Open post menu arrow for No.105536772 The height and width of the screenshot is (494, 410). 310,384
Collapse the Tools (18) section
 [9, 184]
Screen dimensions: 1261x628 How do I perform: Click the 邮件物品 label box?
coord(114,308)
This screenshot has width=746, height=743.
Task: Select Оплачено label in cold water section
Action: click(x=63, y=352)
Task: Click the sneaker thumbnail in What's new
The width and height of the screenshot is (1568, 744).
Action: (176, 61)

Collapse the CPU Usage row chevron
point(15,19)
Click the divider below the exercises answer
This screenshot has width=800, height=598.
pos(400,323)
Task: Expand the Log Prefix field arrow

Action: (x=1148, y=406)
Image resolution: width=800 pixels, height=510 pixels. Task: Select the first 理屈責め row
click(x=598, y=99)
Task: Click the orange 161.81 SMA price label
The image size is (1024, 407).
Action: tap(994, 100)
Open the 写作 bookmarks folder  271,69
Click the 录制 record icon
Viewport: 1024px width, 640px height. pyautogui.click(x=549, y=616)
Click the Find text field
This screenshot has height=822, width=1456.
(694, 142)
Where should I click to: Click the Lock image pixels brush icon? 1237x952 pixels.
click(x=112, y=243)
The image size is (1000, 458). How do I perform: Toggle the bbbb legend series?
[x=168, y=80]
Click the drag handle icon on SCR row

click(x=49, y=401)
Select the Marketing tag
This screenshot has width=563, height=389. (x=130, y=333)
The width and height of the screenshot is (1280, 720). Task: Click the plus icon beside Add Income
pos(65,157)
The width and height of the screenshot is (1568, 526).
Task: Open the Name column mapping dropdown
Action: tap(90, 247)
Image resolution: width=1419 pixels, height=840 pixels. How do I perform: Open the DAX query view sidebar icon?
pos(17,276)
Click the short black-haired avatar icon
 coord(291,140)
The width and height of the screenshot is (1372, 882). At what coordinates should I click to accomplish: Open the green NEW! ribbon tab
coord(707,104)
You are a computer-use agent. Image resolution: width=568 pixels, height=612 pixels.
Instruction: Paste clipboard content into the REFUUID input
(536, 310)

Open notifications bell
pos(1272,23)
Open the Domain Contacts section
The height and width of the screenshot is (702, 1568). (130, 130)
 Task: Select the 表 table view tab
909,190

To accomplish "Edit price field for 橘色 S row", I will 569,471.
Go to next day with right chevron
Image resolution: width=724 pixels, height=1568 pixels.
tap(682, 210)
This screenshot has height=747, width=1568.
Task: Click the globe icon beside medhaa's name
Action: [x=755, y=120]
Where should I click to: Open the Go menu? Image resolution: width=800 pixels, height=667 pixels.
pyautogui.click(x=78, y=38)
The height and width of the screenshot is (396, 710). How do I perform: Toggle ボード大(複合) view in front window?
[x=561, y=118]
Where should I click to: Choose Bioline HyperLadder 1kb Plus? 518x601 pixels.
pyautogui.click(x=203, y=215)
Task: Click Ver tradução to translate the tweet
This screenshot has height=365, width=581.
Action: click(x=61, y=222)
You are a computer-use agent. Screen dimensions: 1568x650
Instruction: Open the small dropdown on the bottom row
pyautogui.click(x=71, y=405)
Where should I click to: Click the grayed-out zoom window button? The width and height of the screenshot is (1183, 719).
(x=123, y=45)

(WHAT YOU SHOULD DO) A word-for-word restatement of all the records is required.

(ANSWER TO THIS PROBLEM)
Open post menu arrow for No.105536772 The height and width of the screenshot is (494, 410). 310,384
Collapse the Tools (18) section
 [9, 184]
Screen dimensions: 1261x628 How do I perform: Click the 邮件物品 label box?
coord(114,308)
This screenshot has width=746, height=743.
Task: Select Оплачено label in cold water section
Action: click(x=63, y=352)
Task: Click the sneaker thumbnail in What's new
The width and height of the screenshot is (1568, 744).
Action: (176, 61)

Collapse the CPU Usage row chevron
point(15,19)
Click the divider below the exercises answer
This screenshot has width=800, height=598.
pos(400,323)
Task: Expand the Log Prefix field arrow

Action: (x=1148, y=406)
Image resolution: width=800 pixels, height=510 pixels. Task: Select the first 理屈責め row
click(x=598, y=99)
Task: Click the orange 161.81 SMA price label
The image size is (1024, 407).
Action: tap(994, 100)
Open the 写作 bookmarks folder  271,69
Click the 录制 record icon
Viewport: 1024px width, 640px height. pyautogui.click(x=549, y=616)
Click the Find text field
This screenshot has height=822, width=1456.
(694, 142)
Where should I click to: Click the Lock image pixels brush icon? 1237x952 pixels.
click(x=112, y=243)
The image size is (1000, 458). How do I perform: Toggle the bbbb legend series?
[x=168, y=80]
Click the drag handle icon on SCR row

click(x=49, y=401)
Select the Marketing tag
This screenshot has width=563, height=389. (x=130, y=333)
The width and height of the screenshot is (1280, 720). Task: Click the plus icon beside Add Income
pos(65,157)
The width and height of the screenshot is (1568, 526).
Task: Open the Name column mapping dropdown
Action: tap(90, 247)
Image resolution: width=1419 pixels, height=840 pixels. How do I perform: Open the DAX query view sidebar icon?
pos(17,276)
Click the short black-haired avatar icon
 coord(291,140)
The width and height of the screenshot is (1372, 882). At what coordinates should I click to accomplish: Open the green NEW! ribbon tab
coord(707,104)
You are a computer-use agent. Image resolution: width=568 pixels, height=612 pixels.
Instruction: Paste clipboard content into the REFUUID input
(536, 310)

Open notifications bell
pos(1272,23)
Open the Domain Contacts section
The height and width of the screenshot is (702, 1568). (130, 130)
 Task: Select the 表 table view tab
909,190

To accomplish "Edit price field for 橘色 S row", I will 569,471.
Go to next day with right chevron
Image resolution: width=724 pixels, height=1568 pixels.
tap(682, 210)
This screenshot has height=747, width=1568.
Task: Click the globe icon beside medhaa's name
Action: [x=755, y=120]
Where should I click to: Open the Go menu? Image resolution: width=800 pixels, height=667 pixels.
pyautogui.click(x=78, y=38)
The height and width of the screenshot is (396, 710). How do I perform: Toggle ボード大(複合) view in front window?
[x=561, y=118]
Where should I click to: Choose Bioline HyperLadder 1kb Plus? 518x601 pixels.
pyautogui.click(x=203, y=215)
Task: Click Ver tradução to translate the tweet
This screenshot has height=365, width=581.
Action: click(x=61, y=222)
You are a computer-use agent. Screen dimensions: 1568x650
Instruction: Open the small dropdown on the bottom row
pyautogui.click(x=71, y=405)
Where should I click to: Click the grayed-out zoom window button? The width and height of the screenshot is (1183, 719).
(x=123, y=45)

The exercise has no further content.